Sul finanziamento 2013 alle scuole pubbliche non statali si leggono strafalcioni tutti i giorni. Per lo più è ignoranza ma c’è anche della malafede, perché a qualcuno che in Italia ci siano scuole libere, luoghi che fanno educazione, non va proprio giù. Siamo uno dei pochi Paesi europei che ancora non riconosce la piena libertà di educazione, mancando il riconoscimento economico. Ci sono, è vero, i contributi, ma ben altra cosa sarebbe togliere gli ostacoli economici al riconoscimento della parità scolastica. In altri Paesi l famiglia paga le tasse e sceglie dove mandare i figli a scuola, lo Stato riconosce quindi una spesa standard alla scuola che la famiglia sceglie. In Italia se la famiglia sceglie una scuola paritaria, lo Stato (quando va bene) le dà un contributo, che mediamente copre il 20% del costo e il resto lo mette la famiglia, che comunque paga le tasse che dovrebbero coprire anche la spesa per l’educazione dei figli. Nonostante tutto questo, si continua a sentir parlare “dei privilegi dati alle scuole private”.



Ho detto queste cose perché sia chiaro a tutti che in Italia esiste una libertà di scelta educativa dimezzata. Il problema è che spesso e volentieri al danno si aggiunge la beffa. La beffa in questione sta nella costante previsione del dimezzamento del contributo.

Così nel bilancio previsionale 2013, rispetto alla cifra “storica” del contributo che era pari a circa 540 milioni di euro, le risorse ammontavano a 279 milioni di euro. Un taglio quindi quasi del 50%. Un taglio soprattutto che avrebbe o fatto chiudere le scuole non statali, o fatto aumentare le rette e quindi le spese delle famiglie, di fatto condizionando ancora di più le scelte delle famiglie che a fronte di un aumento della propria spesa avrebbero fatto sempre più fatica a mantenere una scelta che costa.

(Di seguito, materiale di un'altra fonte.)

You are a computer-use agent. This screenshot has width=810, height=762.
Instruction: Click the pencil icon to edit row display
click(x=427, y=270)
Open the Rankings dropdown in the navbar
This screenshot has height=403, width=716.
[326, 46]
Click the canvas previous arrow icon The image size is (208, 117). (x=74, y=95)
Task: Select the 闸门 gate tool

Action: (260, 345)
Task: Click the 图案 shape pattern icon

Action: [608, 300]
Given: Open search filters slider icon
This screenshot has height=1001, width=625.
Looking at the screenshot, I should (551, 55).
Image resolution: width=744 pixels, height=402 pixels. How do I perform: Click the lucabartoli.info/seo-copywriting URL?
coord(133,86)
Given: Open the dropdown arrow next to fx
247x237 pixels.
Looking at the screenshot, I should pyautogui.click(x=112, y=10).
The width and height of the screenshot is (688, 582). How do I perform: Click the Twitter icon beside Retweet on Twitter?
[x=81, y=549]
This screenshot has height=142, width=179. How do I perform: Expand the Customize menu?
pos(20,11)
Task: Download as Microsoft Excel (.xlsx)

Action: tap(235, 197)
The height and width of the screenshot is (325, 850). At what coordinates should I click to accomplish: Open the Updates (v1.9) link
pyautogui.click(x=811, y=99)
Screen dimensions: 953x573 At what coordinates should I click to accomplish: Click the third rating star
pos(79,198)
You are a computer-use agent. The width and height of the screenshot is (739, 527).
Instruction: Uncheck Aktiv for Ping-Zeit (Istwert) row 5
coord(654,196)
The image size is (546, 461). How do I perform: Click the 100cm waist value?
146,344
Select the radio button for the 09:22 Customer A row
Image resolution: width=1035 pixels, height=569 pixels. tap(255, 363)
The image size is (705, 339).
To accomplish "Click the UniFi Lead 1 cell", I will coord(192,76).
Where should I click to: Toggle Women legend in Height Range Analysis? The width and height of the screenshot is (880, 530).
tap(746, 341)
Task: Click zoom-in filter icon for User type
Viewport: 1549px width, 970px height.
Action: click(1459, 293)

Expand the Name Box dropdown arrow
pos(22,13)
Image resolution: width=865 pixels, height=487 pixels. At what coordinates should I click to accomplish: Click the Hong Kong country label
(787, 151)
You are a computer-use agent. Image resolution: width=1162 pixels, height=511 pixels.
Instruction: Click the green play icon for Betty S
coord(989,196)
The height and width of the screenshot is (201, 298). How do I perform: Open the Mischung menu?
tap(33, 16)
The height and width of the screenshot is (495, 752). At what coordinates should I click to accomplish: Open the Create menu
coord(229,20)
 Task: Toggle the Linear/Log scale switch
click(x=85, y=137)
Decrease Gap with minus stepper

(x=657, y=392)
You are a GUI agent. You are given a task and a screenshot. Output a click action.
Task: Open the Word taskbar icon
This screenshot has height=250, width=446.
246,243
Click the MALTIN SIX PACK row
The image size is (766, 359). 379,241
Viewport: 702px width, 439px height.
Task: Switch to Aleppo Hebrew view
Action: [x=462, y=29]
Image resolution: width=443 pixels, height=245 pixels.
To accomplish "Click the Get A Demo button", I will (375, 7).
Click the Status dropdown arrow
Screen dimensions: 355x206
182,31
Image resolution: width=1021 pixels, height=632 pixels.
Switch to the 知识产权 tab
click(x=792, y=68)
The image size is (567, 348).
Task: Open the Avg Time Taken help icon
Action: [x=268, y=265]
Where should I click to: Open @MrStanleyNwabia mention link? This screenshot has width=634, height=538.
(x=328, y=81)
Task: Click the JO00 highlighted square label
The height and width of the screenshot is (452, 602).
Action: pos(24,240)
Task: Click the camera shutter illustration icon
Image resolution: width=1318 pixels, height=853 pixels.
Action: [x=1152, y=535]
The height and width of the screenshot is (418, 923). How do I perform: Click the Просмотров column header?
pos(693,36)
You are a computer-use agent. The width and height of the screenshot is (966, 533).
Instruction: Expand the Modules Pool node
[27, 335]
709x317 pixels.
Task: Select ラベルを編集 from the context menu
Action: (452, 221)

Dopo un lavoro non facile né semplice in un momento delicato per i conti del Paese – un lavoro comunque sempre svolto con interlocutori del Governo attenti e coscienti del problema -, è arrivata la manovra finanziaria, la legge di Stabilità. Al suo interno, all’articolo 8 comma 17 vi è anche una cifra, pari a 223 milioni di euro in sostegno alle scuole paritarie. Questi fondi sono a reintegro del fondo tagliato e comunque un reintegro parziale visto che i fondi tagliati erano 259 milioni di euro. Pertanto se non ci saranno sorprese nel corso dell’iter della legge in commissione che seguirò direttamente, la cifra del contributo alle 15mila scuole paritarie sarà di poco superiore ai 500 milioni contro una cifra storica di 540 milioni.



Io rimango convinto che ogni euro tagliato a questo settore porta un male maggiore allo Stato. Lo dicono i numeri, con le scuole paritarie lo Stato ci risparmia.

Occorre sempre ricordare che queste scuole permettono allo Stato un reale e significativo risparmio. Infatti, un bambino che frequenta una scuola statale dell’infanzia costa in media 5.828 euro l’anno; lo stesso bambino che frequenta invece la scuola non statale, grazie ai contributi, costa alla collettività 584 euro.

Per le elementari invece il costo nella scuola statale è di 6.525 euro, mentre per le paritarie è di 866 euro. Scuola di primo grado: 7.232 euro le statali, 106 euro le paritarie, scuola di secondo grado 7.147 nello stato contro i 51 euro alle paritarie.

In media quindi la spesa pubblica per ogni allievo della statale è di 6.635 euro; per un allievo della paritaria, invece, l’erario eroga circa 660 euro. Il risparmio per lo Stato è di 5.974 euro a studente, ovvero, in totale, di quasi 6 miliardi all’anno.

Se, per assurdo, tutte le scuole paritarie dovessero chiudere lo Stato sarebbe costretto ad assumere nuovi insegnanti e trovare aule, banchi, lavagne, materiale, pulmini, palestre, mense per un milione di alunni che attualmente studiano nelle scuole non statali. E tutto questo ha un costo in più per tutti di quasi 6 miliardi.